[start of TEXT PROVIDED]

Apologies for not considering that y was a boolean list.
You expressed a dislike for the presented gerund solution.
The gerund form of amend } is one of the more powerful J constructs because
replacing elements is a core data processing function, and the gerund version
covers all needed flexibility. It is difficult, imo, primarily due to careful
parentheses requirements of gerund building, and only verbs are permitted as
gerund parameters to } .
I recently posted a front end to } that does not require gerunds or verb
arguments and covers a broad framework for how } would be applied. v is an
index selection verb, and u a modification function. (new version correcting
for previous "bug")
ar =: 1 : '5!:1 <''u'''
amend =: [` ([. ` ar) `{`] `: 6 ` (]."_) `] }~~
a variation that applies if v is a boolean function, and I.@: should be applied
to it to create indexes to update:
amendI =: ]: amend (I.@:) NB. new tacit enhancement of (tacit) conjunction
+:@] amendI > NB. double items where x>y
([ +:@] I.@:> { ])`(I.@:>)`]} ~~
3 +:@] amendI > i.5
0 2 4 3 4
I brought this up, because it is a cool way to create in J an "update where"
(sql) function, and might be a useful approach to what you wanted to do.
On Thursday, December 23, 2021, 09:01:38 p.m. EST, Elijah Stone
<[email protected]> wrote:
On Thu, 23 Dec 2021, 'Pascal Jasmin' via Programming wrote:
> nn is an adverb that lets the passed in verb access x and y.
But x and y are a verb's arguments, which it has access to anyway. And
your examples seem to work exactly the same if one removes 'nn' from them.
I think I am still missing something.
> {{1 (,y#x)} y}}
>
> 1:`(,@#~)`]}
Yes, I mentioned this approach; it is not general, and I think it obscures
intent.
> but its not an obviously useful verb
It traces a subgraph. x is a list of pointers (i.e. indices into itself),
and y is a mask which selects some of those pointers. Then the result is
a mask which selects all the nodes y selects, and all the nodes pointed to
by those nodes. (I ravel because in this case x was a matrix, each row of
which was a list of pointers.)
-EB
> 2 (,@#~) i.3
>
> 2 2 2
>
> this is just going to amend the x index multiple times.
>
>
> 2 1:`(,@#~)`]} i.3
>
> 0 1 1
>
>
> On Thursday, December 23, 2021, 03:05:45 a.m. EST, Elijah Stone
> <[email protected]> wrote:
>
>
>
>
>
> I am not sure quite what you are getting at. (And I do not understand the
> difference between nn and ]:, unless it is to do with namespacing?)

[end of TEXT PROVIDED]

## EXERCISES
(a) From the J thread, quote the passage that begins with the words containing "(sql) function, and" and ends with "removes 'nn' from them.".
(b) Using the J thread, mark each statement yes or no and quote the words that decide it: (i) Only verbs are permitted as gerund parameters to }. (ii) In the amend front end, v is the modification function. (iii) The reply to the 1:`(,@#~)`]} approach calls it general.

[start of DATA SECTION]

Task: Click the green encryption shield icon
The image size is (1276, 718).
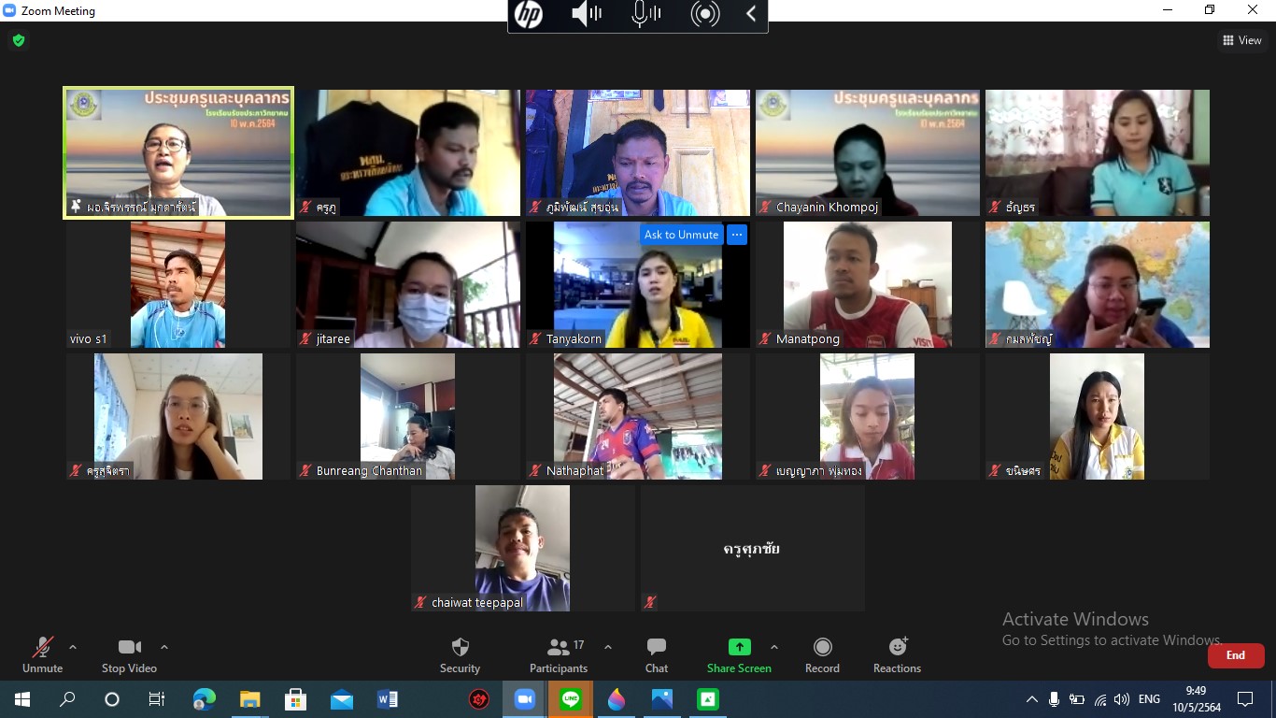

[end of DATA SECTION]

## LIST OF SOLUTIONS
(a)
(sql) function, and might be a useful approach to what you wanted to do.
On Thursday, December 23, 2021, 09:01:38 p.m. EST, Elijah Stone
<[email protected]> wrote:
On Thu, 23 Dec 2021, 'Pascal Jasmin' via Programming wrote:
> nn is an adverb that lets the passed in verb access x and y.
But x and y are a verb's arguments, which it has access to anyway. And
your examples seem to work exactly the same if one removes 'nn' from them.

(b)
(i) Yes: "only verbs are permitted as gerund parameters to } ."
(ii) No: "v is an index selection verb, and u a modification function."
(iii) No: "it is not general, and I think it obscures intent."